Deswegen wollen wir am heutigen Tag ernst nehmen, wenn Offenbarung uns ein Volk von Priestern, Königen und Propheten nennt (vgl. 1 Petr 2, 9). Wir sollen als Volk von Priestern, Königen und Propheten dem Herrn nachfolgen und das tun, was Er, der königliche Herr der Welt, uns vorgelebt hat. Wir sollen vorausschauend erkennen, dass jeder Mensch für die Ewigkeit geschaffen ist und mit dem Blick der Ewigkeit auf unseren Nächsten blicken: So verstehen wir, dass unser Nächster von Ewigkeit her von Gott geliebt ist und dass wir ihm von Herzen jedes Unrecht verzeihen sollen, wie uns der Herr verziehen hat. Ebenso sollen wir wie der Herr großzügig sein, großzügig nicht nur im Materiellen, damit wir uns von allen Anhänglichkeiten an diese Welt lösen können, sondern großzügig auch im Geistigen, damit wir andere an der Freude unseres Glaubenslebens teilhaben und an der Hoffnung des Himmels teilhaben lassen können.

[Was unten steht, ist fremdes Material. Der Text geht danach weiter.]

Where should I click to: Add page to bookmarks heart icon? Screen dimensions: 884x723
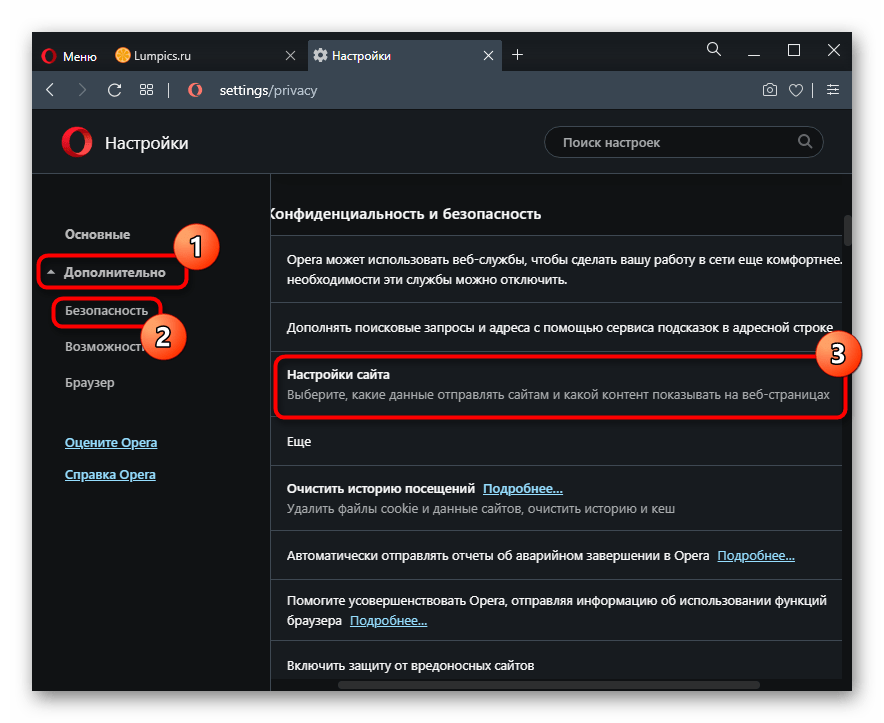pos(796,90)
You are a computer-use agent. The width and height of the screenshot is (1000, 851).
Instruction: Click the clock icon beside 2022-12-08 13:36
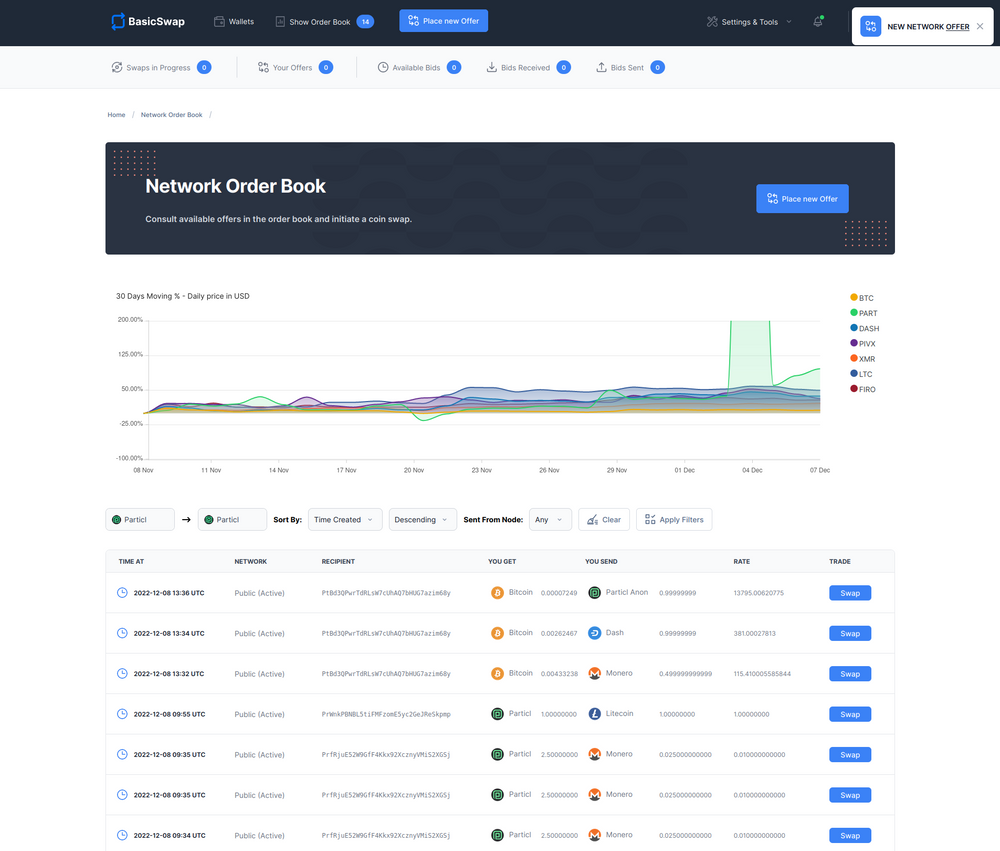(x=123, y=593)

Schließlich sind auch wir berufen, uns ganz Gott hinzugeben, uns in jedem Moment von neuem dem Herrn zu schenken. Auch unser Herz, das oft klein und eng ist, muß sich öffnen! Es ist schwierig, den anderen zu lieben, wenn er nicht tut, was wir wollen. Aber wenn wir ihn um Christi willen lieben, wenn wir wissen, Christus hat Sein Blut für ihn vergossen, dann sehen wir plötzlich im anderen den Herrn. Dann können wir Opfer bringen, in Ehe und Familie, im Freundeskreis, am Arbeitsplatz, oder wo immer es schwierig wird, täglich die christliche Liebe zu leben. Auch in all diesen Situationen ist Christus König! Er will jeden Tag, dass auch wir Opfer bringen wie ein Priester, dass auch wir großzügig sind wie ein König, dass auch wir andere teilhaben lassen an der Wahrheit und Freude des Herrn, wie ein Prophet.
Wir feiern heute den großen, allmächtigen, furchteinflößenden, und doch so liebreich-barmherzigen König und Herrn. Er ist König als Gott und als Mensch wie auch in seinem vorausschauenden, großartigen und selbstlosen Handeln. Lassen wir uns von der Weisheit, Großzügigkeit und Opferbereitschaft unseres menschgewordenen Gottes himmelwärts ziehen! Dort werden wir mit Ihm, durch Ihn und in Ihm die Herrlichkeit teilen, in der er für immer zur Rechten des Vaters thront, Christus, unser König und Herr. Amen.